Mimika merasa hidupnya sekarang sejak bertemu dengan Alfredo, bagaikan selembar kertas yang berisi pertanyaan dan jawaban yang apabila dia salah mengoreksi, takutnya malah mencelakai nilai orang yang telah mengisi jawaban tersebut.
Suara ketukan pintu menyadarkan Mimika dari lamunannya. Mimika pergi membuka pintu. Terlihat sosok Linda dalam balutan kain sutra terusan berwarna putih berdiri di depan pintu dengan membawa selimut di kedua tangannya.
"Ini Tante bawain selimut buat kamu."
"Makasih, Tante."
Mimika mengambil selimut dari tangan Linda.
"Boleh Tante masuk? Kita ngobrol sebentar."
"Silahkan, Tante.”
Mimika membiarkan Linda masuk ke dalam dan duduk di tepi ranjang.
"Sini, duduk di samping Tante saja," kata Linda sembari menepuk ranjang di sampingnya.
"Kamu pasti tidak terbiasa menginap di rumah orang ya?" tebak Linda sambil menatap wajah Mimika, setelah Mimika sudah duduk di sampingnya.
Mimika mengangguk. "Maaf, kalau Tante jadi tersinggung."
Linda justru malah tersenyum ke Mimika.
"Tentu saja tidak.
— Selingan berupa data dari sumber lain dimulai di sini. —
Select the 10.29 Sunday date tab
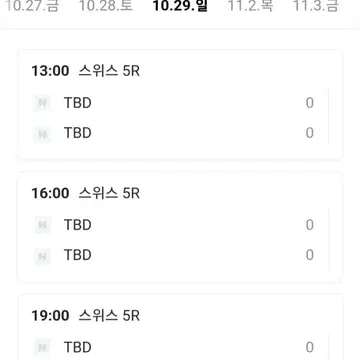360x360 pixels. coord(180,6)
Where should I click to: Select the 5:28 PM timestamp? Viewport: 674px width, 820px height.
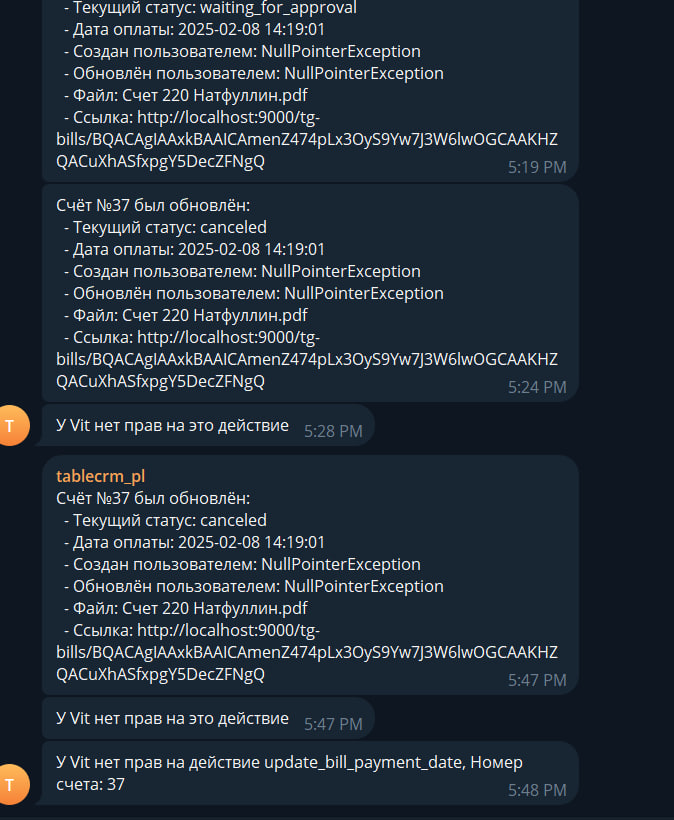333,431
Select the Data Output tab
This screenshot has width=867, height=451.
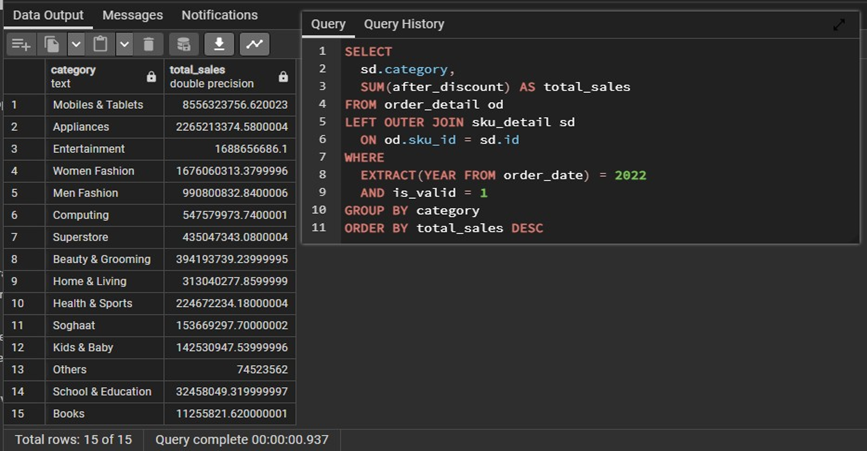[x=48, y=15]
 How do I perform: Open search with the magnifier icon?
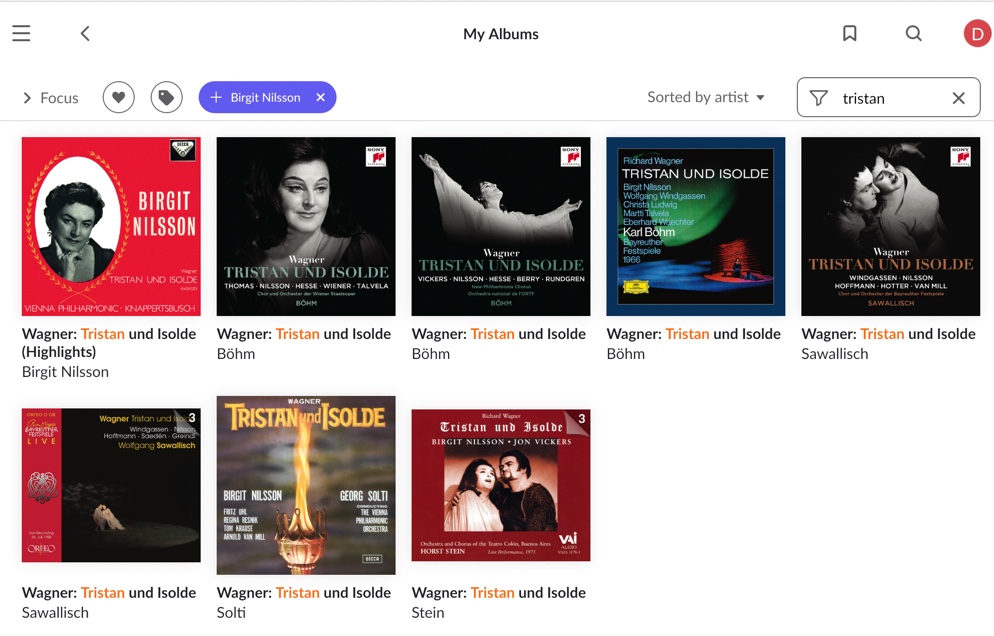(913, 34)
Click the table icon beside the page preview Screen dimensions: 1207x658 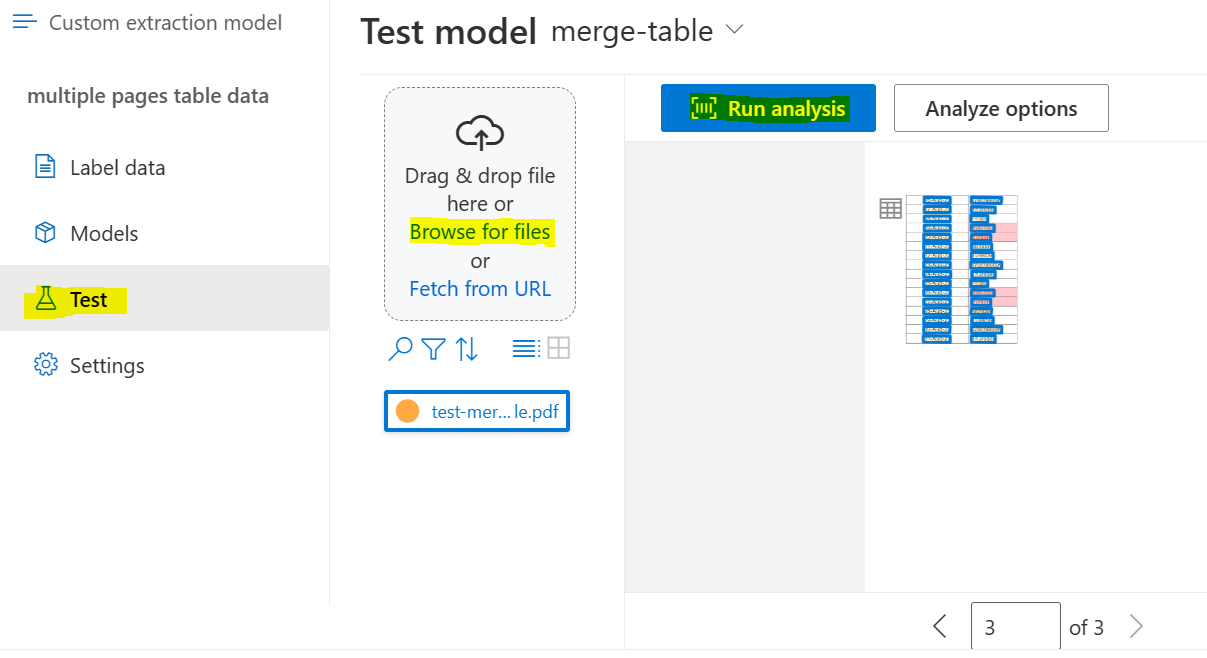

Wajar saja kok kalau kamu merasa asing berada di tempat baru, tapi untuk sementara kamu tinggal di sini dulu ya. Mama kamu khawatir banget sama kamu," kata Linda.
Linda meraih tangan kanan Mimika dan menepuk pelan di sana. Senyuman yang ia tampilkan menghangatkan hati Mimika.
"Kamu pasti kesepian sendirian."
Kata yang Linda keluarkan barusan membuat Mimika menahan diri. Dia menahan tumpukan cairan bening yang berusaha turun dari sepasang matanya. Dia tidak mau meneteskan air mata di depan Linda.
"Tapi kamu tenang saja. Mulai sekarang kamu boleh anggap Tante sebagai keluarga kamu. Sebagai peran pengganti di saat mama kamu sedang sibuk bekerja. Kamu bisa cerita tentang apa pun ke Tante. Dan, kalau Al membuatmu sedih, ada Tante sebagai tamengmu."
"Al, baik kok, Tante."
"Iya, Tante tahu itu," balas Linda dengan percaya diri, hingga Mimika ikut tersenyum.
Rupanya tingkat kepercayaan diri Al berasal dari mamanya, batin Mimika.
Raut wajah Linda berubah menjadi sendu. Linda melihat ke langit-langit yang ada di kamar tamu–kamar yang sekarang ditempati oleh Mimika.
"Tante pernah merasakan rasanya kehilangan seseorang. Rasanya dunia Tante langsung hancur dan runtuh. Saat itu Tante kehilangan papa Alfredo."
Linda bercerita sambil mengingat-ingat kembali masa di mana keadaannya begitu terpuruk. Mimika menyimak setiap kata yang keluar dari bibir Linda.
Linda beralih kembali melihat ke arah Mimika. "Tapi, Tante bersyukur bisa kenal sama mama kamu. Andai saja waktu itu mama kamu tidak menolong Tante di waktu yang tepat, mungkin sekarang Tante hanya tinggal nama."
"Mama yang menolong Tante?" tanya Mimika penasaran.